Supplied records –

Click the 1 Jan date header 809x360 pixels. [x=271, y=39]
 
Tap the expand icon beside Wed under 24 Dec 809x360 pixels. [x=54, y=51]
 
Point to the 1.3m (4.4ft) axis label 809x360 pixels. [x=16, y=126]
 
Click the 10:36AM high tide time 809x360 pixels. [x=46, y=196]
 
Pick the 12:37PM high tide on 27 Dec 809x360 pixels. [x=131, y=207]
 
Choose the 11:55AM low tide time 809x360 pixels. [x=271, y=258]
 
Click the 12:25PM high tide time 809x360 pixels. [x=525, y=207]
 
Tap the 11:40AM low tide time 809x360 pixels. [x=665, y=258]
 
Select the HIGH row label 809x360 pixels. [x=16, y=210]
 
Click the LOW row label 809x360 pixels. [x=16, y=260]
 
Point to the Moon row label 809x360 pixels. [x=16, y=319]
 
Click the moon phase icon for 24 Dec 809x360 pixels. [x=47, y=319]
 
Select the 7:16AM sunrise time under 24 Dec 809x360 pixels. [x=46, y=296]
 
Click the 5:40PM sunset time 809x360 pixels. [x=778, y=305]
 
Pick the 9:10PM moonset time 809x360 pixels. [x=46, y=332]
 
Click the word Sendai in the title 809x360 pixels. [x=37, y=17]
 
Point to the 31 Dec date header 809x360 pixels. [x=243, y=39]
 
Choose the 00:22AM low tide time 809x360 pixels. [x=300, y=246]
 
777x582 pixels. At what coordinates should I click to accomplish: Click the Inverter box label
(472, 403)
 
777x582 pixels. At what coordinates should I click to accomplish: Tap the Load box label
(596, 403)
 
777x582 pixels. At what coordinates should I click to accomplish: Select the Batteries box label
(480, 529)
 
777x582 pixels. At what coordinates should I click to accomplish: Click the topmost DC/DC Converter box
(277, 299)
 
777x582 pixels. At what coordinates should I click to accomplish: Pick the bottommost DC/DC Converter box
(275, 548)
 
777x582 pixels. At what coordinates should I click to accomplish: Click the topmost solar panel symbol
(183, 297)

What to produce –
Copy out the records from the line containing "Click the word" through the end of the records, both ends included, without any changes.

Complete answer –
Click the word Sendai in the title 809x360 pixels. [x=37, y=17]
 
Point to the 31 Dec date header 809x360 pixels. [x=243, y=39]
 
Choose the 00:22AM low tide time 809x360 pixels. [x=300, y=246]
 
777x582 pixels. At what coordinates should I click to accomplish: Click the Inverter box label
(472, 403)
 
777x582 pixels. At what coordinates should I click to accomplish: Tap the Load box label
(596, 403)
 
777x582 pixels. At what coordinates should I click to accomplish: Select the Batteries box label
(480, 529)
 
777x582 pixels. At what coordinates should I click to accomplish: Click the topmost DC/DC Converter box
(277, 299)
 
777x582 pixels. At what coordinates should I click to accomplish: Pick the bottommost DC/DC Converter box
(275, 548)
 
777x582 pixels. At what coordinates should I click to accomplish: Click the topmost solar panel symbol
(183, 297)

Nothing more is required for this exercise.